Write out the reflection on Abaris Training and composites word for word, from "In addition, attending" to "seek new information.".
##### Source passage
That first CACRC meeting, for me, in Denver in the summer of 1992, was also where I met Ginger Gupton, who was representing DuPont and its Kevlar and Nomex materials. Now Ginger Gardiner, she is a senior editor for CompositesWorld, and her vast technical knowledge and detailed articles have been an invaluable source of new information for us for many years. I also can’t forget the tremendous amount of work put into the first and second versions of our current textbook, authored by Ginger, Lou and Greg Mellema — now the director of operations for Abaris — over a number of years, which was, in my opinion, the single best thing that happened for this company. The second edition has become an industry standard, and I am very gratified by that!

In addition, attending many of the technical seminars given at trade shows such as SAMPE and CAMX has been a great source of new information and ideas about changes and updates needed to keep Abaris classes up to date. It takes constant, deliberate effort to keep up with the changes in composites technologies and remains a never-ending quest. Newer developments, such as high-temperature ceramic matrix composites (CMC), nanofibers, 3D composite printing, rapid advancement in thermoplastic composite material technologies and the spread of composites into many non-aerospace applications, are all reasons to continue to seek new information.

Abaris Training started with one five-day hands-on damage repair class. By the time I was in charge, it had two different repair classes and a tooling class. Now, it has 25 different courses, and all of them still include the most important component: hands-on training. The students, even in the most advanced engineering classes, don’t just listen to lectures and watch PowerPoints — they get their hands dirty by building, vacuum bagging, testing and repairing all sorts of carbon fiber, fiberglass and Kevlar parts. They also learn prepreg manufacturing, as well as wet layup techniques, autoclave and oven curing, resin infusion, moldmaking and many different aspects of damage repair.

The most interesting developments I have seen over my almost 40 years in the industry include not only the technical developments in the materials and processes themselves, but also watching the widespread adoption of these materials into different industries and products. From small boats in the late 1940s, to Corvette fiberglass bodies starting in 1953 and early civilian and military aircraft uses produced in the 1960s and 70s, developments quickly spread throughout the aerospace industry and many others. For example, the widespread launch vehicle and spacecraft applications, Formula 1 race cars in the late 1980s, all-composite airliners such as the Boeing 787 and Airbus A350, bicycles, golf clubs, tennis rackets, skis, heavy truck semi-trailers, medical prosthetics and architectural structures — the growth opportunities seem endless, and I have been in a fortunate position to watch a lot of it.

In the near future, continuing improvements will accelerate computer-aided design of structures. New methods are being developed to enable tailoring the exact chemical reactions of the resins in both thermoset and thermoplastic matrix systems, and controlling the details of the curing process in real time. Non-destructive inspection (NDI) techniques are advancing, and we are finally looking at a method of evaluating bondline strength without breaking the bond. Higher strength fibers will continue to be developed and improved. These technologies will set the foundations for applications such as high-pressure cryogenic hydrogen storage systems, which will be light enough to enable practical hydrogen-fueled airliners, trucks, buses and cars.

These are just a few of many examples of what can be done in the very near future, and I am excited to be able to follow these improvements for a long time to come! It has been a rare privilege to accompany this industry through such rapid developments, and, in a small way, to help Abaris add to the skills of more than 26,000 graduates of Abaris Training classes during my time there.
##########
##### Material supplied
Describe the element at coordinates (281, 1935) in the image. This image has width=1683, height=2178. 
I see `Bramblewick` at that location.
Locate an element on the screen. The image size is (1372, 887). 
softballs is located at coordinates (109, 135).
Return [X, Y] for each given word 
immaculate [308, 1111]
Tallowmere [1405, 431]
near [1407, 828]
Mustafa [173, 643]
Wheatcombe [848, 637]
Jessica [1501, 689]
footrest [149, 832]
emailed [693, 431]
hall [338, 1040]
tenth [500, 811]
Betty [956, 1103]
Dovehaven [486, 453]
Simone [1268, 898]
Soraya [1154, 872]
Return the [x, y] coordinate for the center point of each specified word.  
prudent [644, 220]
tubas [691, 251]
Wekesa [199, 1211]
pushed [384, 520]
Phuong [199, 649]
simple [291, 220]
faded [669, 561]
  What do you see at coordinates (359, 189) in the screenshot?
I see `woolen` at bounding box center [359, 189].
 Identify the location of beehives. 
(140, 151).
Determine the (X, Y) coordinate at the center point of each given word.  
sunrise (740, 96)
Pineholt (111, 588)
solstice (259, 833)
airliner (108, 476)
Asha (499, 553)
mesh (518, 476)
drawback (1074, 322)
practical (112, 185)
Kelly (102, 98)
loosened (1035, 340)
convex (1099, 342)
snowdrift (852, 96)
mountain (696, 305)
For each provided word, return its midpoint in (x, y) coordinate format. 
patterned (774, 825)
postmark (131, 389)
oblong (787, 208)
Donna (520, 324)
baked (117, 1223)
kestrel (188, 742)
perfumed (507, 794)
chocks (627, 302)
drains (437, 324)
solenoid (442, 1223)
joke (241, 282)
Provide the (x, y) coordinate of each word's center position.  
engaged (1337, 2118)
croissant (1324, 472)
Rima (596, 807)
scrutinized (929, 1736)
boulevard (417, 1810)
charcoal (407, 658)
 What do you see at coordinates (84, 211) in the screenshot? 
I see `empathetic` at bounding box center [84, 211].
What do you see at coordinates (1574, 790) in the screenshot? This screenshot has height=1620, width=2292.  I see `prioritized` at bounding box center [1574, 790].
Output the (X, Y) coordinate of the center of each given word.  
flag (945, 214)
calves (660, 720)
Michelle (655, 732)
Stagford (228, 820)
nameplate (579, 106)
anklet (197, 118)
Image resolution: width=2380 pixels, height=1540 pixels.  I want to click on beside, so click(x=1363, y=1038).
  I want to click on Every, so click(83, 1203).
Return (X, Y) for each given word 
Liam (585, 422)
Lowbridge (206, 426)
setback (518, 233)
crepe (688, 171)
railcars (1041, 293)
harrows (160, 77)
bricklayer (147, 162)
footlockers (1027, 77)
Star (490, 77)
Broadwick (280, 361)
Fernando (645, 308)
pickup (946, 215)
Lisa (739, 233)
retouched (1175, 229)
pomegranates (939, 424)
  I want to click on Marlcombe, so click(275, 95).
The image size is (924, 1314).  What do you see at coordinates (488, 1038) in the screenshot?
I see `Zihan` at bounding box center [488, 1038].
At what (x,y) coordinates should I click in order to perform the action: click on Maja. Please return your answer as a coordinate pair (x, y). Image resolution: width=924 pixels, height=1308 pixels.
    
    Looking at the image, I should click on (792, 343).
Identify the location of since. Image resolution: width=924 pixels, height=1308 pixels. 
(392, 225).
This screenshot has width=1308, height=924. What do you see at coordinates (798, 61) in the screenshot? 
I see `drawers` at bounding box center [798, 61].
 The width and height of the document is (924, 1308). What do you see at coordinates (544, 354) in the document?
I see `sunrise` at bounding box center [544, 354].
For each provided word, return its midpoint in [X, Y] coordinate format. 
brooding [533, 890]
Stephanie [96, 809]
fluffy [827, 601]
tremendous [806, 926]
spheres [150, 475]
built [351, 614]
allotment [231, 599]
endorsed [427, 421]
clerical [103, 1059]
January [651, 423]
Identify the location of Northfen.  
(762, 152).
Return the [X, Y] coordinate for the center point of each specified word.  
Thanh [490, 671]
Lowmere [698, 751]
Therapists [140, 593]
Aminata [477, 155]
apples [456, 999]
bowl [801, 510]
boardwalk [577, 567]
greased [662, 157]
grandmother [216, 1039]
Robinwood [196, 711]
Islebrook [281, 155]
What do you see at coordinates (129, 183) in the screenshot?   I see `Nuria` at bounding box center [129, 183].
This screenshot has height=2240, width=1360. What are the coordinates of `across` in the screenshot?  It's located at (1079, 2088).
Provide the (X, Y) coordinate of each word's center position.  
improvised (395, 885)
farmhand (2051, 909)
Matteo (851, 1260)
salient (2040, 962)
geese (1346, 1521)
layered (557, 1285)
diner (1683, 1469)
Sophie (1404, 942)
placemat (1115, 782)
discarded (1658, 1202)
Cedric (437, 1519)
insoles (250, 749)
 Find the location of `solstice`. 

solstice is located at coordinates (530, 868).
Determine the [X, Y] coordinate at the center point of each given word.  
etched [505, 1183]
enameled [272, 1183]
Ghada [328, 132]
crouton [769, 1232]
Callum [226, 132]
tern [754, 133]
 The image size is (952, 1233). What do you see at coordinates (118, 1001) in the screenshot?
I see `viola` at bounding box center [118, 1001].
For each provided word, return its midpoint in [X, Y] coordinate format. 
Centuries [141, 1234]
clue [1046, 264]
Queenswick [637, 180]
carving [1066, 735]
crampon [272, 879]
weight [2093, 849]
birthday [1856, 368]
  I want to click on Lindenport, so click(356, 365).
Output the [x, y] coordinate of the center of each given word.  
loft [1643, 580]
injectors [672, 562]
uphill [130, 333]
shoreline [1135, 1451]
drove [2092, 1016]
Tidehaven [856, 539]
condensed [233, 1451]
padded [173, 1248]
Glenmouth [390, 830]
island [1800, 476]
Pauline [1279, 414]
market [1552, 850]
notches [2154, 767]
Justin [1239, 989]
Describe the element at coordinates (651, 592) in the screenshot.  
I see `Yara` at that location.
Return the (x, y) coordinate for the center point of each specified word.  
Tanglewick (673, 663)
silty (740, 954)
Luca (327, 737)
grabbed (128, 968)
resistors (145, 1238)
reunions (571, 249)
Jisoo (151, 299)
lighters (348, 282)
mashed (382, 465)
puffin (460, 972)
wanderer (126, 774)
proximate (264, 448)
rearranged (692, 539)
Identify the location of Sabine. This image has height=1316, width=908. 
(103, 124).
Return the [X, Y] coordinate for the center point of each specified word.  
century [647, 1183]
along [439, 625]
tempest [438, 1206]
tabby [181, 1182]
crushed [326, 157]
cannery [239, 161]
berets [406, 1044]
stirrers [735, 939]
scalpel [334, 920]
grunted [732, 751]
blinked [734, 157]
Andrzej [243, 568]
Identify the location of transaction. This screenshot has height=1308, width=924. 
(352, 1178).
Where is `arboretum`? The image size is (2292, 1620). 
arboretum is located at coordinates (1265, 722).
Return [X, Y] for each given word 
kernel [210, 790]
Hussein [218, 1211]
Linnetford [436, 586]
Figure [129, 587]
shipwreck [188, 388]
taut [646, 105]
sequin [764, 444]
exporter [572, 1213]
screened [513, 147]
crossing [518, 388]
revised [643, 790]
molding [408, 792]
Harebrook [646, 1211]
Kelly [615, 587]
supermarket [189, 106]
##########
- **Output for this exercise**
In addition, attending many of the technical seminars given at trade shows such as SAMPE and CAMX has been a great source of new information and ideas about changes and updates needed to keep Abaris classes up to date. It takes constant, deliberate effort to keep up with the changes in composites technologies and remains a never-ending quest. Newer developments, such as high-temperature ceramic matrix composites (CMC), nanofibers, 3D composite printing, rapid advancement in thermoplastic composite material technologies and the spread of composites into many non-aerospace applications, are all reasons to continue to seek new information.